◆ **TASK INSTRUCTIONS**
Where does the word "beside" appear in the entries below? Copy each line that holds it.
DATA FOR THIS TASK: Begin
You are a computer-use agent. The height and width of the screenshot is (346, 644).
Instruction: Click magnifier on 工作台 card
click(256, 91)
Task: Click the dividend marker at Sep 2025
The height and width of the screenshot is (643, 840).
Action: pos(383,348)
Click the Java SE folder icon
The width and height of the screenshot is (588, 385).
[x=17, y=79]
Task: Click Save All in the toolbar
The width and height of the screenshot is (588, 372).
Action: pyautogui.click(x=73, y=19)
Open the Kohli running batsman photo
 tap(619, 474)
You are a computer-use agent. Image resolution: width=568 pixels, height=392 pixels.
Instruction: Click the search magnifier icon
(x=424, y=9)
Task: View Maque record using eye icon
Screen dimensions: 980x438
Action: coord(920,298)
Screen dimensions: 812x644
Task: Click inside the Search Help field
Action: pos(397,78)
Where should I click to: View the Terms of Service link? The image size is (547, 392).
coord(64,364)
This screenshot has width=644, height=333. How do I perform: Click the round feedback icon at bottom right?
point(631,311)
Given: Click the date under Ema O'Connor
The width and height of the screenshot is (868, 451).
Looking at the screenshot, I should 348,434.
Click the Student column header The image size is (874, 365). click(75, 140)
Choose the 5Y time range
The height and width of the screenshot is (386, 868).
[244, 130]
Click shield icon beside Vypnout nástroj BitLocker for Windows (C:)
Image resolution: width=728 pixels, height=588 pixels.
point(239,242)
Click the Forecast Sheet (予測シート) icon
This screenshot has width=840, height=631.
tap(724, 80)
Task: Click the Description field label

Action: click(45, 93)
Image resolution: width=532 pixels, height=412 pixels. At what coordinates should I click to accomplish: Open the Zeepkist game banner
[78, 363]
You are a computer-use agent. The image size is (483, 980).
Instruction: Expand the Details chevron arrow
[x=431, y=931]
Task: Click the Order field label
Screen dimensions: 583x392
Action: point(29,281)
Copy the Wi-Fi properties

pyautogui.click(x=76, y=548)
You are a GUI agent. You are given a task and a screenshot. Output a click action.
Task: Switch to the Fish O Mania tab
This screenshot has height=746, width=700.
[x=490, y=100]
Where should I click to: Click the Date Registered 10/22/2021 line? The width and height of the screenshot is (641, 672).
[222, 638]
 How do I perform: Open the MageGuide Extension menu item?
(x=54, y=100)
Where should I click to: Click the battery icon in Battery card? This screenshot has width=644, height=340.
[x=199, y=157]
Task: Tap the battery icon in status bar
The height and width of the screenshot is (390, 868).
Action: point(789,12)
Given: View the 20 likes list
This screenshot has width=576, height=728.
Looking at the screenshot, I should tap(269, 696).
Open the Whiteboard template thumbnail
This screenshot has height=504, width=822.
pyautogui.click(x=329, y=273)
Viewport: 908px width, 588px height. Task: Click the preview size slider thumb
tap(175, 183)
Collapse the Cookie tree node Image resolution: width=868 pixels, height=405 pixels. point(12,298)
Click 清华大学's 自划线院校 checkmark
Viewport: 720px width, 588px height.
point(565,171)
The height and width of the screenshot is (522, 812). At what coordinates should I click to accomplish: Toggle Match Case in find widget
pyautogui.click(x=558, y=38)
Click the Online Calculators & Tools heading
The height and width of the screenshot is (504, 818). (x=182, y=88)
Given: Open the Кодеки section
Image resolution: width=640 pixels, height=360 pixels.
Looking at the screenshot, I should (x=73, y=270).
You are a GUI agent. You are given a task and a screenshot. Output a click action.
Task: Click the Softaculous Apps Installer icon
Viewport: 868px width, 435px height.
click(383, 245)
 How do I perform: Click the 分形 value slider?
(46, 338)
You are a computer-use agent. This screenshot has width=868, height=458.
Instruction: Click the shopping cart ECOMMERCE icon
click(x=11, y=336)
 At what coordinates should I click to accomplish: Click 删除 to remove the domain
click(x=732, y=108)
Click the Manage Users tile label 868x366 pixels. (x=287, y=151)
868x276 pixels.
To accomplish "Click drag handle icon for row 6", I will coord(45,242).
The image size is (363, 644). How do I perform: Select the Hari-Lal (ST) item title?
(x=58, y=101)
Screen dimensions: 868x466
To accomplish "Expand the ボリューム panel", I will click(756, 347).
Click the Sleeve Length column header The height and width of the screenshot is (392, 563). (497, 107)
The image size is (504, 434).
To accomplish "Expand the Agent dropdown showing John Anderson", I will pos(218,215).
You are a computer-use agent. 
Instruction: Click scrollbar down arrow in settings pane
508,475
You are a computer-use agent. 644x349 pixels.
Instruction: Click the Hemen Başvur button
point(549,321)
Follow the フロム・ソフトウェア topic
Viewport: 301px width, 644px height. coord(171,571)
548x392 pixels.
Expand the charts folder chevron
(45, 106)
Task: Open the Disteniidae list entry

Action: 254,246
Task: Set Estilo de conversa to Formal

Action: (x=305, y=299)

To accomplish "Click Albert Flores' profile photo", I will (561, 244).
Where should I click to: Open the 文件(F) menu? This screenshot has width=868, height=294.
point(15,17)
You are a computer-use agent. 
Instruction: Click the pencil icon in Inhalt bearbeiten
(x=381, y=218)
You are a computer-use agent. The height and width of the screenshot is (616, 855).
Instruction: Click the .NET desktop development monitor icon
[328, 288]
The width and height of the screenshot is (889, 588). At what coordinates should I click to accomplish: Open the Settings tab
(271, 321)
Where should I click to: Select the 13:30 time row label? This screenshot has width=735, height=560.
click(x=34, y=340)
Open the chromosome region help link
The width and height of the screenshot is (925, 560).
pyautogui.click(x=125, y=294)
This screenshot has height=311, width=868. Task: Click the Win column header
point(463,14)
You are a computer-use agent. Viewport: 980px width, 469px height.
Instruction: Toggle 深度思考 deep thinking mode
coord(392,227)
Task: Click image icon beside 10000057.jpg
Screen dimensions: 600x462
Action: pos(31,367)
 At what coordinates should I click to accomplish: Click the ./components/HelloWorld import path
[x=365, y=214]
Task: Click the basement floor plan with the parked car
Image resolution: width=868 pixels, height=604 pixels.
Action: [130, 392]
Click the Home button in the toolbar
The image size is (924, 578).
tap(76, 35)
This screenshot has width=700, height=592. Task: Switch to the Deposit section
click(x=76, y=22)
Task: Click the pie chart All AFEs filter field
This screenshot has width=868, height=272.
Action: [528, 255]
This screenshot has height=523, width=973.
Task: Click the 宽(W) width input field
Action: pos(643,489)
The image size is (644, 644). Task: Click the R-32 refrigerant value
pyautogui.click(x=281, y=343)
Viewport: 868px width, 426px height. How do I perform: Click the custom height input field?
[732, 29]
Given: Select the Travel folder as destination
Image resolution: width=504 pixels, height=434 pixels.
DATA FOR THIS TASK: End
◆ **ANSWER FOR THIS EXERCISE**
Click shield icon beside Vypnout nástroj BitLocker for Windows (C:)
Task: Click image icon beside 10000057.jpg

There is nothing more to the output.